Passage to read:

++++++++++

100 Years Ago: The Amazing Technology of 1910


I found this very interesting article in Yahoo! News and thought of sharing it with all of you.

Heather Whipps
Special to LiveScience
LiveScience.com Heather Whipps
special To Livescience
livescience.com
Fri Jan 1, 11:05 am ET


The dawn of 2010 promises more amazing developments in the world of technology. Already, tourists can visit space, for a price, nearly everything and everyone is going digital, and medical science continues to test the boundaries of what makes us truly human. One full century ago, the new technologies that had people talking were considered just as groundbreaking. Electricity led the charge of developments that were changing the way people lived every day, with transportation and chemistry not far behind. As the clocks of 1909 ticked towards 1910, more exciting inventions were just around the corner.

The first decade of the 1900s was an exciting time to be alive, with inventors continuing to make major strides in all disciplines.
The early years of the century saw the general public finally able to enjoy the fruits of what was achieved in electrical engineering during the previous century. By 1910, many suburban homes had been wired up with power and new electric gadgets were being patented with fervor. Vacuum cleaners and washing machines had just become commercially available, though were still too expensive for many middle-class families. The telephone was another hot new commodity in 1910, with millions of American homes already connected by manual switchboard. Those who did not have a phone to call their neighbor still had to rely on the paper for their news, however; though radio technology was in its infancy, regular broadcasts were still several years away. In transportation, those first years of the 20th century began the age of the airship, marked by a craze for dirigibles such as the Zeppelin and the Wright Brothers’ historic flight at Kitty Hawk in 1903. Henry Ford introduced his landmark Model T in 1908, making automobiles available and affordable to the masses for the first time.

++++++++++

Records shown:
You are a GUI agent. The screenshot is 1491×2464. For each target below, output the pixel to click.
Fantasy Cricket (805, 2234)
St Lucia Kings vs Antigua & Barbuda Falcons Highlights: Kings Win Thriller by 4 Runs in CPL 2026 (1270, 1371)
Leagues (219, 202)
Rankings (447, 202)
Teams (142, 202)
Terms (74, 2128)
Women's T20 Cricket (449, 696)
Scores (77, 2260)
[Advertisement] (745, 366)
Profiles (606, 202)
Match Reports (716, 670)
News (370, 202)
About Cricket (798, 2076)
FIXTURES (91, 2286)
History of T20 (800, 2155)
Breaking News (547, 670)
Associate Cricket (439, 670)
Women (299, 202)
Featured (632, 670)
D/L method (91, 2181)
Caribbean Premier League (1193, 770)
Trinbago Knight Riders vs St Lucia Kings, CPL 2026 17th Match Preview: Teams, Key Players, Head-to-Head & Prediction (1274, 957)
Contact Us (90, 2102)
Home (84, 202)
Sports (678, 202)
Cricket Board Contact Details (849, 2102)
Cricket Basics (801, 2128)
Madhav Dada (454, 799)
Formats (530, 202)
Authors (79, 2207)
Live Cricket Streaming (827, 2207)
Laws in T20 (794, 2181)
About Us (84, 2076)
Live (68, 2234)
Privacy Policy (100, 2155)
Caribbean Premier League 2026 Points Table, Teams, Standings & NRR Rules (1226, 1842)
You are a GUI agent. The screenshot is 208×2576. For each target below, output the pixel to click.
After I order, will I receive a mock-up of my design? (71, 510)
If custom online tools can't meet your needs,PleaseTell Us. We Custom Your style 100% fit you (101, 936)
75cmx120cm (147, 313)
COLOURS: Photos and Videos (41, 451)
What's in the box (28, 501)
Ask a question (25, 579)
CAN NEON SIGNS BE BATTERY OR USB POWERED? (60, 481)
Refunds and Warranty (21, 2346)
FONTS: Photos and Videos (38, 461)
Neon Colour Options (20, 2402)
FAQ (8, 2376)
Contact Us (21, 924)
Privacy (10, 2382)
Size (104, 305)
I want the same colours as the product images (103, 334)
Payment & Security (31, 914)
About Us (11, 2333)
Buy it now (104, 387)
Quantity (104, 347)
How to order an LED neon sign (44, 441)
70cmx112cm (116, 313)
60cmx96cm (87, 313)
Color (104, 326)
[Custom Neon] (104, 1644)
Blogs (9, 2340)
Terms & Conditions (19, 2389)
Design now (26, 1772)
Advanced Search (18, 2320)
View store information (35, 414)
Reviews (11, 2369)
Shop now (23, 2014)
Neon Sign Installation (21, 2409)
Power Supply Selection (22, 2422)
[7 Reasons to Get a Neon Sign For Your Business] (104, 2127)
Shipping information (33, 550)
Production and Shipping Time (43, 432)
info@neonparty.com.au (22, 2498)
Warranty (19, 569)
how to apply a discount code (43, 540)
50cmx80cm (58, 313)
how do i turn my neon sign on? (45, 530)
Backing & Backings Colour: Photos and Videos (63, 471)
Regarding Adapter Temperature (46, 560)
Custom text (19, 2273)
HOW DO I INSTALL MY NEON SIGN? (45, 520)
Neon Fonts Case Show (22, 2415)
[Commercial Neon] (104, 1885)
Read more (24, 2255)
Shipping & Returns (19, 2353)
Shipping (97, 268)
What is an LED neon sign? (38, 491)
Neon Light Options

++++++++++

Questions to answer:
A) Rewrite the article on the technology of 1910, everything from "I found this" down to "around the corner.", putting "Electric power" in place of "Electricity".
B) Write what follows the final sentence of the article on the technology of 1910.

Outputs for the tasks:
A)
I found this very interesting article in Yahoo! News and thought of sharing it with all of you.

Heather Whipps
Special to LiveScience
LiveScience.com Heather Whipps
special To Livescience
livescience.com
Fri Jan 1, 11:05 am ET


The dawn of 2010 promises more amazing developments in the world of technology. Already, tourists can visit space, for a price, nearly everything and everyone is going digital, and medical science continues to test the boundaries of what makes us truly human. One full century ago, the new technologies that had people talking were considered just as groundbreaking. Electric power led the charge of developments that were changing the way people lived every day, with transportation and chemistry not far behind. As the clocks of 1909 ticked towards 1910, more exciting inventions were just around the corner.

B)
Chemistry also charged full steam ahead in 1910. Advances in the use of gases chilled the world out with the release of the first electric refrigerators and air-conditioning units, while French inventor Georges Claude harnessed neon in glass tubes and debuted neon lighting in Paris, changing the face of seedy advertising forever. Other new inventions, both influential and inane, that were making waves one century ago included:
  • Bakelite plastic
  • Escalators
  • Teabags

  • Cellophane

  • Instant coffee

  • Disposable razor blades
The best thing before sliced bread. The world was modernizing quickly by 1910, but some everyday things we take for granted now were then still just a glimmer in their inventors’ eyes. Men were still relying on buttons and women on painful corsets until 1913, for example, when clothing technology got a boost with the development of the zipper and modern brassiere. Unfortunate zipper accidents likely healed better with the invention of the modern Band-Aid, which came about seven years later. Steel turned rusty until mid-decade, when the stainless variety ushered in a new era of efficient gun barrels and, later, shiny appliances. Finally, though the pop-up toaster first hit the market in 1919, the public had to wait almost ten years for its practicality to be fully realized. The “greatest thing” of the modern age, the one invention against which all others are now compared-sliced bread-was born in Missouri in 1928.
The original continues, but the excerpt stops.